Girl With Music
I want a girl with music. Not a someone with a soundtrack, but a woman who takes her music personally, just as it was always meant to be. I can see the songs in her life, the different girls she is.
Sometimes she lies on the bed and listens to Belle and Sebastian. She stares out the window at the mist over the sun; she wears tights with polka-dots on them and thick-rimmed black glasses. She probably has the album on vinyl. She’s not exactly shy but her way is slightly sideways, something reserved and hesitant about the girl who’s always sees everything a little bit different. Belle and Sebastian makes her feel sad and happy at the same time when she’s alone with them. They tell her secrets.
But sometimes she’s on stage with torn fishnets. The Yeah Yeah Yeahs are playing and she’s dancing in the living room at 9:00PM on a Saturday night, waiting for her posse to arrive. They’re drunk already and loud, probably British, stepping into her apartment supporting one another and screaming over the tops of their cleavage. That’s the night out to come, a rage, a raw euphoria blind and sloppy. It’s screaming sex when you just don’t care anymore what the neighbors hear. If there’s a cost for this much life, so be it, but dear god she’ll think about it tomorrow; and the fishnets will never be mended because that’s the girl she is.

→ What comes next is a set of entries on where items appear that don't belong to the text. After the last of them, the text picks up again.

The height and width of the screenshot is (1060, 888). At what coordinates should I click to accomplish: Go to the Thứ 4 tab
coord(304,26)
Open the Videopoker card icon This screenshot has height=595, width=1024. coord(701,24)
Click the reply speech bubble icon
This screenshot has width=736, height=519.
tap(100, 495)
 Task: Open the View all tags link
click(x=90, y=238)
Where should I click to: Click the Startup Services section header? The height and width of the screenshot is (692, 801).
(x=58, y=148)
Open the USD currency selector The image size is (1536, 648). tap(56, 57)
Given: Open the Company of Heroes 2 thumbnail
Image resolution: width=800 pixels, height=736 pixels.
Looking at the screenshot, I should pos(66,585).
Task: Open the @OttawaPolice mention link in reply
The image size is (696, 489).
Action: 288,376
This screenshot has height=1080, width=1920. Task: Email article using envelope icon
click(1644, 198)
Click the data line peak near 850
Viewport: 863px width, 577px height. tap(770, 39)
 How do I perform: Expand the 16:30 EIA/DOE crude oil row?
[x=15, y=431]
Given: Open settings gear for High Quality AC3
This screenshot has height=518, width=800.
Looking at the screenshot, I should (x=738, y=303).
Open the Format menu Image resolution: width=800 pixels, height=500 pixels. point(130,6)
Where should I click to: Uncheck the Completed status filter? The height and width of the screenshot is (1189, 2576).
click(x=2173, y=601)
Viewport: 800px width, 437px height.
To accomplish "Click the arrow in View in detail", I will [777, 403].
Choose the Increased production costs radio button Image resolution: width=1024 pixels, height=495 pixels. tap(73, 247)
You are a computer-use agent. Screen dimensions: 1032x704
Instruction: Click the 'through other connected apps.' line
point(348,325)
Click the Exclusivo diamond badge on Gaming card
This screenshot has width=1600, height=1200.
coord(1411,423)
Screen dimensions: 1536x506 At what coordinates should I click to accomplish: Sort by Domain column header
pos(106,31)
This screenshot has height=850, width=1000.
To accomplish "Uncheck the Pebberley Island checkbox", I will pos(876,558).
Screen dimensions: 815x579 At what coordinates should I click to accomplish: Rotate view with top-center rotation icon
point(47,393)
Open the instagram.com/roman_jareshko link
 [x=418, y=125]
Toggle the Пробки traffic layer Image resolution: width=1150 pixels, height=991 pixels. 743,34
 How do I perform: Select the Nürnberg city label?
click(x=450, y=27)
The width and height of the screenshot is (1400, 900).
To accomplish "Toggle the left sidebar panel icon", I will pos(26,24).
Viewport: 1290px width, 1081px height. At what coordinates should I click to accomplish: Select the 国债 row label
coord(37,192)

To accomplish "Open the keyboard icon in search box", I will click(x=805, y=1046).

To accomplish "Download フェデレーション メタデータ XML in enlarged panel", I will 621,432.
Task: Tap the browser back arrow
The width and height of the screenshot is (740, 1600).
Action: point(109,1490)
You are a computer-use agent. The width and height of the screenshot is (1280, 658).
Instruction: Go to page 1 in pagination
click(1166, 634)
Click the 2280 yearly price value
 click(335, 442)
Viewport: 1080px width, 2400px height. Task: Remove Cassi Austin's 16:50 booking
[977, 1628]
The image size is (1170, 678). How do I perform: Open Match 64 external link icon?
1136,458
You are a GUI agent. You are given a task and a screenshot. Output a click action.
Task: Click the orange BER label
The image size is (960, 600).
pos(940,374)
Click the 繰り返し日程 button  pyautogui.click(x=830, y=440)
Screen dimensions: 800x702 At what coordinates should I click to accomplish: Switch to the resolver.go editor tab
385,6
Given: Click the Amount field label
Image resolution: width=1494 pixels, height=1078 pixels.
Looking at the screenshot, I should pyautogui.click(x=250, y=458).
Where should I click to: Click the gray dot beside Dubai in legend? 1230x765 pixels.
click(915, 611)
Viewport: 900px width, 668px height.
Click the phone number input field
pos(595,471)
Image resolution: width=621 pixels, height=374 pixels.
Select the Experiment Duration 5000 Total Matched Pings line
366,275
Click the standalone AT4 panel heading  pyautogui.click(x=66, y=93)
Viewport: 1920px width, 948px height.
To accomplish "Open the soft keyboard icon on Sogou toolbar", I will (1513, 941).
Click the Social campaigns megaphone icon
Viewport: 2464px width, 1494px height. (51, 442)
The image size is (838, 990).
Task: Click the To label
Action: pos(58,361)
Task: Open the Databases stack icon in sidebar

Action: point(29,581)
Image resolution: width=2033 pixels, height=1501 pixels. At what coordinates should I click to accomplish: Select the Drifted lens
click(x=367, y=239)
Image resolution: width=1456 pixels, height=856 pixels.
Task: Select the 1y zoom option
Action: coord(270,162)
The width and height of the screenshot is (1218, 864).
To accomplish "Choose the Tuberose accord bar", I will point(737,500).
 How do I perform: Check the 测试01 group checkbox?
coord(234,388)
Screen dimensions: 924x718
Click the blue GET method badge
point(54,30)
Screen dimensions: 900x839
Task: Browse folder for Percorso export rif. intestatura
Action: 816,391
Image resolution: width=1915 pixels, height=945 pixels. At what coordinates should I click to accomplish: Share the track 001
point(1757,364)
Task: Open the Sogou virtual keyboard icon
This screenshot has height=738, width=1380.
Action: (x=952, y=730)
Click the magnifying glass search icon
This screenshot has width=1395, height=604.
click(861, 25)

Other nights she listens to Massive Attack. This one’s too tall and precise to be ignored. This one has taste. She understands perfume. She’s not hot, she’s sexy. The colors of her apartment all match – she designed it herself – and every accessory is just right. She probably has perfect breasts and she definitely has perfect speech, except when she snorts and spills wine onto her cream silk blouse. That’s why you love her, for the sparks of joy that flaw her elegance; and as she tears up the driveway in her one vice – christ, that’s a slick car – you suddenly see the claws implied by that chewed-up bassline.
Then there was the day you found her 17 years old in the sunshine and listening to Led Zeppelin. Zep is immortal. Page and Plant will be with us forever, they will exist in every generation as long as some beautiful child has hips that want to move. She’s got long red hair and you yourself are too young to appreciate the youth of her innocent face, but you see her there, eyes closed, just moving to that beat. It’s old. Page wails and Plant whines and the emotion gets her, but it’s the throb that makes her dance, makes her move, just move, for no one but herself; and you smile to know that it’s really in her, that rock and roll could never be just a show.
And she’s the soprano who makes grown men weep for her on that big Italian stage. And she’s freaking out to some other Miles Davis, yelling go! go! go! with no less passion than Kerouac. And she’s lounging on that grand piano with dark eyes and promises. It’s in her, it’s through her and—
hold on—
She’s looking at me. She just put something on that I’ve never heard before.